* _Problem requirements_
Give the records below again, exactly as they appear.

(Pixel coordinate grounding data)

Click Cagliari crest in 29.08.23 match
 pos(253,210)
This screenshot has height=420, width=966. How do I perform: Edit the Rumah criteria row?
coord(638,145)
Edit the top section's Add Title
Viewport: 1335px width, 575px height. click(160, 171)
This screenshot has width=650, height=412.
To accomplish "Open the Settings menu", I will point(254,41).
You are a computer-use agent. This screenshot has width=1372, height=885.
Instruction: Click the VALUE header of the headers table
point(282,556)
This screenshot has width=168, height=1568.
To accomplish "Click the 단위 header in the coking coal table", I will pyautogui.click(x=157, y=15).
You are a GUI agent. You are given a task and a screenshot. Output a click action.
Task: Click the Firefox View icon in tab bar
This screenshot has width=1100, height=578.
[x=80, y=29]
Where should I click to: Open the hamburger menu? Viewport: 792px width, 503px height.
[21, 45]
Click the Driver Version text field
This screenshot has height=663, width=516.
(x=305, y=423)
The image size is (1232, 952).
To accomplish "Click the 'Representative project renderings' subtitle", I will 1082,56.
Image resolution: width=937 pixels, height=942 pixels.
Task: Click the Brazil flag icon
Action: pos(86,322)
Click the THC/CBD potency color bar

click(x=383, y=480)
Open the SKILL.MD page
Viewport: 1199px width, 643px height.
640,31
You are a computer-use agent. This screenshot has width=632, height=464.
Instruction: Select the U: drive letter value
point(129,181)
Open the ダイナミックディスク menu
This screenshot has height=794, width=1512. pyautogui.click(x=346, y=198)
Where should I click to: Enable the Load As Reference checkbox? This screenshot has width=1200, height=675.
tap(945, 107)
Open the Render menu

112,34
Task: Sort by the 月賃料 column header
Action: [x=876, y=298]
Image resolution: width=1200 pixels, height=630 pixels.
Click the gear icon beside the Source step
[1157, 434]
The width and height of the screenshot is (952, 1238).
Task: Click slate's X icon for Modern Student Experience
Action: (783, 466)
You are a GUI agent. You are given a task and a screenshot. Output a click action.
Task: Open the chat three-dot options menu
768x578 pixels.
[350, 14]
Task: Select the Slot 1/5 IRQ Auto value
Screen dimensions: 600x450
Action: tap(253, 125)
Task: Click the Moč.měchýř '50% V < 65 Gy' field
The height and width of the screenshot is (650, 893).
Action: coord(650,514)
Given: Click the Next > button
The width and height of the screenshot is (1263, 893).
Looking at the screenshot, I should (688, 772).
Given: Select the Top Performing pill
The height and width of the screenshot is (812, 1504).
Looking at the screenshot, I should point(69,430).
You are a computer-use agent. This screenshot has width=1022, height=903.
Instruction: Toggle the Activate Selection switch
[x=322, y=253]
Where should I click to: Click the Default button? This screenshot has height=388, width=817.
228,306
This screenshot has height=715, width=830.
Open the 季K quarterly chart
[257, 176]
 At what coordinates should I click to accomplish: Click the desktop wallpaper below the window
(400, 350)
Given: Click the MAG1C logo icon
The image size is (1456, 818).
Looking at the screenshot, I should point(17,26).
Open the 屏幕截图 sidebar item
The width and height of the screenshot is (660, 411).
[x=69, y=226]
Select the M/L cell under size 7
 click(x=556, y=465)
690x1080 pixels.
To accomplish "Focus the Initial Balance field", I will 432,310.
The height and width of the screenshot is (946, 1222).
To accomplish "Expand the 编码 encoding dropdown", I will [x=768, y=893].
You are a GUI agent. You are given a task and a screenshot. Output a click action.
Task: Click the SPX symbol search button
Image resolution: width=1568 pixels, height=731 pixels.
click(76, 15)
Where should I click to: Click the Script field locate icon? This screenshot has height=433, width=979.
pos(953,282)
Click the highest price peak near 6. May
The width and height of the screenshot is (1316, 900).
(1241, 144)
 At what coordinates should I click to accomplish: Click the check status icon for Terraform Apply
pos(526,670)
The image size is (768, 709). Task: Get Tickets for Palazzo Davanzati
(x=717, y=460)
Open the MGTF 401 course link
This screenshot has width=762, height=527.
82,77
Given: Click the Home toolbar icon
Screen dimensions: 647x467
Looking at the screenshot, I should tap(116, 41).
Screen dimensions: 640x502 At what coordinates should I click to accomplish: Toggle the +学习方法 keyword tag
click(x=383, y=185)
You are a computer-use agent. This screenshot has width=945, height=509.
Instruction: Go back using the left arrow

* _Solution for this exercise_
Click Cagliari crest in 29.08.23 match
 pos(253,210)
This screenshot has height=420, width=966. How do I perform: Edit the Rumah criteria row?
coord(638,145)
Edit the top section's Add Title
Viewport: 1335px width, 575px height. click(160, 171)
This screenshot has width=650, height=412.
To accomplish "Open the Settings menu", I will point(254,41).
You are a computer-use agent. This screenshot has width=1372, height=885.
Instruction: Click the VALUE header of the headers table
point(282,556)
This screenshot has width=168, height=1568.
To accomplish "Click the 단위 header in the coking coal table", I will pyautogui.click(x=157, y=15).
You are a GUI agent. You are given a task and a screenshot. Output a click action.
Task: Click the Firefox View icon in tab bar
This screenshot has width=1100, height=578.
[x=80, y=29]
Where should I click to: Open the hamburger menu? Viewport: 792px width, 503px height.
[21, 45]
Click the Driver Version text field
This screenshot has height=663, width=516.
(x=305, y=423)
The image size is (1232, 952).
To accomplish "Click the 'Representative project renderings' subtitle", I will 1082,56.
Image resolution: width=937 pixels, height=942 pixels.
Task: Click the Brazil flag icon
Action: pos(86,322)
Click the THC/CBD potency color bar

click(x=383, y=480)
Open the SKILL.MD page
Viewport: 1199px width, 643px height.
640,31
You are a computer-use agent. This screenshot has width=632, height=464.
Instruction: Select the U: drive letter value
point(129,181)
Open the ダイナミックディスク menu
This screenshot has height=794, width=1512. pyautogui.click(x=346, y=198)
Where should I click to: Enable the Load As Reference checkbox? This screenshot has width=1200, height=675.
tap(945, 107)
Open the Render menu

112,34
Task: Sort by the 月賃料 column header
Action: [x=876, y=298]
Image resolution: width=1200 pixels, height=630 pixels.
Click the gear icon beside the Source step
[1157, 434]
The width and height of the screenshot is (952, 1238).
Task: Click slate's X icon for Modern Student Experience
Action: (783, 466)
You are a GUI agent. You are given a task and a screenshot. Output a click action.
Task: Open the chat three-dot options menu
768x578 pixels.
[350, 14]
Task: Select the Slot 1/5 IRQ Auto value
Screen dimensions: 600x450
Action: tap(253, 125)
Task: Click the Moč.měchýř '50% V < 65 Gy' field
The height and width of the screenshot is (650, 893).
Action: coord(650,514)
Given: Click the Next > button
The width and height of the screenshot is (1263, 893).
Looking at the screenshot, I should (688, 772).
Given: Select the Top Performing pill
The height and width of the screenshot is (812, 1504).
Looking at the screenshot, I should point(69,430).
You are a computer-use agent. This screenshot has width=1022, height=903.
Instruction: Toggle the Activate Selection switch
[x=322, y=253]
Where should I click to: Click the Default button? This screenshot has height=388, width=817.
228,306
This screenshot has height=715, width=830.
Open the 季K quarterly chart
[257, 176]
 At what coordinates should I click to accomplish: Click the desktop wallpaper below the window
(400, 350)
Given: Click the MAG1C logo icon
The image size is (1456, 818).
Looking at the screenshot, I should point(17,26).
Open the 屏幕截图 sidebar item
The width and height of the screenshot is (660, 411).
[x=69, y=226]
Select the M/L cell under size 7
 click(x=556, y=465)
690x1080 pixels.
To accomplish "Focus the Initial Balance field", I will 432,310.
The height and width of the screenshot is (946, 1222).
To accomplish "Expand the 编码 encoding dropdown", I will [x=768, y=893].
You are a GUI agent. You are given a task and a screenshot. Output a click action.
Task: Click the SPX symbol search button
Image resolution: width=1568 pixels, height=731 pixels.
click(76, 15)
Where should I click to: Click the Script field locate icon? This screenshot has height=433, width=979.
pos(953,282)
Click the highest price peak near 6. May
The width and height of the screenshot is (1316, 900).
(1241, 144)
 At what coordinates should I click to accomplish: Click the check status icon for Terraform Apply
pos(526,670)
The image size is (768, 709). Task: Get Tickets for Palazzo Davanzati
(x=717, y=460)
Open the MGTF 401 course link
This screenshot has width=762, height=527.
82,77
Given: Click the Home toolbar icon
Screen dimensions: 647x467
Looking at the screenshot, I should tap(116, 41).
Screen dimensions: 640x502 At what coordinates should I click to accomplish: Toggle the +学习方法 keyword tag
click(x=383, y=185)
You are a computer-use agent. This screenshot has width=945, height=509.
Instruction: Go back using the left arrow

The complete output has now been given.